** Exercise **
List every publication that the Toynbee Coronavirus Series article names as one on which Dipesh Chakrabarty has held an editorial role.

** Source extract **
※

Article June 17, 2020

INTERVIEW—Toynbee Coronavirus Series: Dipesh Chakrabarty on zoonotic pathogens, human life, and pandemic in the age of the Anthropocene

https://www.repository.cam.ac.uk/handle/1810/282541

Living through historically unprecedented times has strengthened the Toynbee Prize Foundation's commitment to thinking globally about history and to representing that perspective in the public sphere. In this multimedia series on the covid-19 pandemic, we will be bringing global history to bear in thinking through the raging coronavirus and the range of social, intellectual, economic, political, and scientific crises triggered and aggravated by it.

 

Toynbee Coronavirus Series—A global historical view of the coronavirus pandemic
Interview with Dipesh Chakrabarty

Toynbee Prize Awardee Dipesh Chakrabarty is the Lawrence A. Kimpton Distinguished Service Professor of History, South Asian Languages and Civilizations, and the College at University of Chicago. He is a founding member of the editorial collective of Subaltern Studies, a consulting editor of Critical Inquiry, a founding editor of Postcolonial Studies, and has served on the editorial boards of the American Historical Review and Public Culture, among others. His distinctions, publications, and awards are too numerous to mention; the landmark work for which he is perhaps best known, Provincializing Europe: Postcolonial Thought and Historical Difference (Princeton, 2000; second edition, 2008), has been translated into Italian, French, Polish, Spanish Turkish, and Korean and is being brought out in Chinese. Included among his vast range of research interests are the implications of climate change science for historical and political thought and, most relevant for our discussion today, the Anthropocene.

※

(Entries drawn from a dataset)
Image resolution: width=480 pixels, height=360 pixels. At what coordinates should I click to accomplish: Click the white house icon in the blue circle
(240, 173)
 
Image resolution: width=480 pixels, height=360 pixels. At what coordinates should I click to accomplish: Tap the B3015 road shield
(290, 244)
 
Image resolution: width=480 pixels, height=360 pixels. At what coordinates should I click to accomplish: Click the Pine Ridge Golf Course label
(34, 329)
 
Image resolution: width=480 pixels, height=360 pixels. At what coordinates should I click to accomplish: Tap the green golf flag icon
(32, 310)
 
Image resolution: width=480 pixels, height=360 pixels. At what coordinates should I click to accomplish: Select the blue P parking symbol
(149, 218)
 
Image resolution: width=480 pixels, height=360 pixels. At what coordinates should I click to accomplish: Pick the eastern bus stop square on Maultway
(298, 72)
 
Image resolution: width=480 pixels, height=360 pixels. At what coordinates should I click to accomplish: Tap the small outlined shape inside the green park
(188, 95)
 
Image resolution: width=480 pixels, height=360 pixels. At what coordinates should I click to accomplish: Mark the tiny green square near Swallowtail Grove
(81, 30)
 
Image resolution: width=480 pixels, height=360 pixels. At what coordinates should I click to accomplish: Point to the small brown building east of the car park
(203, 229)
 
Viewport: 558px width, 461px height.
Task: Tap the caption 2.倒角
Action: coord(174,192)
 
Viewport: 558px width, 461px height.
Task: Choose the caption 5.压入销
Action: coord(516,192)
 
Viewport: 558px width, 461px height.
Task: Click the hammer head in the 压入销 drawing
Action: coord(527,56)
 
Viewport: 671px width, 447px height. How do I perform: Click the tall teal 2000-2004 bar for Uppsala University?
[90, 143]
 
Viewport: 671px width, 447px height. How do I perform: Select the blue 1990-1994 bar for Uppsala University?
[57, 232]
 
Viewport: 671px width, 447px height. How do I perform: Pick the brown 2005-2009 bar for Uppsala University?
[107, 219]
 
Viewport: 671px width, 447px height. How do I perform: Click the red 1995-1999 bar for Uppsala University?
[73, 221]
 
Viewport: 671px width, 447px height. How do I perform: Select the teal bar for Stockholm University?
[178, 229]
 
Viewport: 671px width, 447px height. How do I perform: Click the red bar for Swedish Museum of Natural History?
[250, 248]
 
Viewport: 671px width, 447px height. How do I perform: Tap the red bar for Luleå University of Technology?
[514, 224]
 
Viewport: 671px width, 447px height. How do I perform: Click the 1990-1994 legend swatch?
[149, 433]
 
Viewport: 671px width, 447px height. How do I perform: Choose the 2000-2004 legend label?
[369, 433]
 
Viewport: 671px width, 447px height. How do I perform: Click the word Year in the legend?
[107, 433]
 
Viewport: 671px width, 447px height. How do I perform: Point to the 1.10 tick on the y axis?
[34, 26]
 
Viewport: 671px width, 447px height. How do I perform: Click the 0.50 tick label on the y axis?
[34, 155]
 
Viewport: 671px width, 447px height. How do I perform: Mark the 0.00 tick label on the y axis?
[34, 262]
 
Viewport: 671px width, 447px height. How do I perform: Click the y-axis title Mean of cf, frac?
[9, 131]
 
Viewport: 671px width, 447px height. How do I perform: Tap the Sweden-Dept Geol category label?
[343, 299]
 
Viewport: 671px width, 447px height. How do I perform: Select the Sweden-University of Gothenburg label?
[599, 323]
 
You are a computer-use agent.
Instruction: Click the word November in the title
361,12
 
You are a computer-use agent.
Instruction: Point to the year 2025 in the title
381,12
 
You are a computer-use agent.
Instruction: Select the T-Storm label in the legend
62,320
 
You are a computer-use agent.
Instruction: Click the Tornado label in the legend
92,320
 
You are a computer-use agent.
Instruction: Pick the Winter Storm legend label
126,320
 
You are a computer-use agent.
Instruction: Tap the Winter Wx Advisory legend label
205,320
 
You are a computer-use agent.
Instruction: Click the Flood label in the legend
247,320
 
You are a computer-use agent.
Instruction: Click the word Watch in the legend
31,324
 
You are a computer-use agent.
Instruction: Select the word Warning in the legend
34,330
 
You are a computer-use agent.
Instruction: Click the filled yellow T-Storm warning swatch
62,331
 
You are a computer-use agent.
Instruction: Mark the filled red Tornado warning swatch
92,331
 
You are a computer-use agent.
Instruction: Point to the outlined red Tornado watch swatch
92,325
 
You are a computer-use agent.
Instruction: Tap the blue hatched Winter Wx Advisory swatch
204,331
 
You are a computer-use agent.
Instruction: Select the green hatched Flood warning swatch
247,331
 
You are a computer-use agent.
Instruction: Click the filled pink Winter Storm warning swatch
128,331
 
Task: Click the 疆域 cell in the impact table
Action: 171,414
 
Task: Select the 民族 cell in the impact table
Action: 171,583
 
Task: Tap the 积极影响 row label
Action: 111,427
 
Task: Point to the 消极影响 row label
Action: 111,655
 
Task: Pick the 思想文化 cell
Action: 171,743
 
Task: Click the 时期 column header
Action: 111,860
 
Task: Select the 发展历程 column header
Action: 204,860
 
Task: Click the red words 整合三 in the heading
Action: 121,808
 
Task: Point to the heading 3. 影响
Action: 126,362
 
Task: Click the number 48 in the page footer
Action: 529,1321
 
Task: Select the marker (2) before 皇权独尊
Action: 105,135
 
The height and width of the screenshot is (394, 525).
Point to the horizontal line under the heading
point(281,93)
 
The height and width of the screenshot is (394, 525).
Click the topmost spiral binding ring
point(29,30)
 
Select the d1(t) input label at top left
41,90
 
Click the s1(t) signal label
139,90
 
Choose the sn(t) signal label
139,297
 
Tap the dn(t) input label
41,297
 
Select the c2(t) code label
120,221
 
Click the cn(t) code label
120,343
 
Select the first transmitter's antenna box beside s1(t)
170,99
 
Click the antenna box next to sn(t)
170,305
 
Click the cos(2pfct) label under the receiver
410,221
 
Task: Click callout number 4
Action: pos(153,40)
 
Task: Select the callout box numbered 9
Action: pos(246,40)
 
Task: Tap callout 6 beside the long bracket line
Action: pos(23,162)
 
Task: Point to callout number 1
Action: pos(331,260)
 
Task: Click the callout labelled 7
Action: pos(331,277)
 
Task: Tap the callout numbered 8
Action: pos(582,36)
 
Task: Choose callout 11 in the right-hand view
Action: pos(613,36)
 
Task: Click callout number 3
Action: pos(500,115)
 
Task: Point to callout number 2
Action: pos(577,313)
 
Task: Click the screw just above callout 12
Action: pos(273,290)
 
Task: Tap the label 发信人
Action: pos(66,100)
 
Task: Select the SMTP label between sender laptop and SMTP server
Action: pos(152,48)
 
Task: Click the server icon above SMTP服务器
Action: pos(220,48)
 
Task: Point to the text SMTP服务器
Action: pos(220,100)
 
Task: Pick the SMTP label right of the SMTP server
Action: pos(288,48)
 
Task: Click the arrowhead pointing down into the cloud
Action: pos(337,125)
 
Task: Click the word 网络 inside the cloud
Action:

※

** Written answer **
Subaltern Studies, Critical Inquiry, Postcolonial Studies, American Historical Review, Public Culture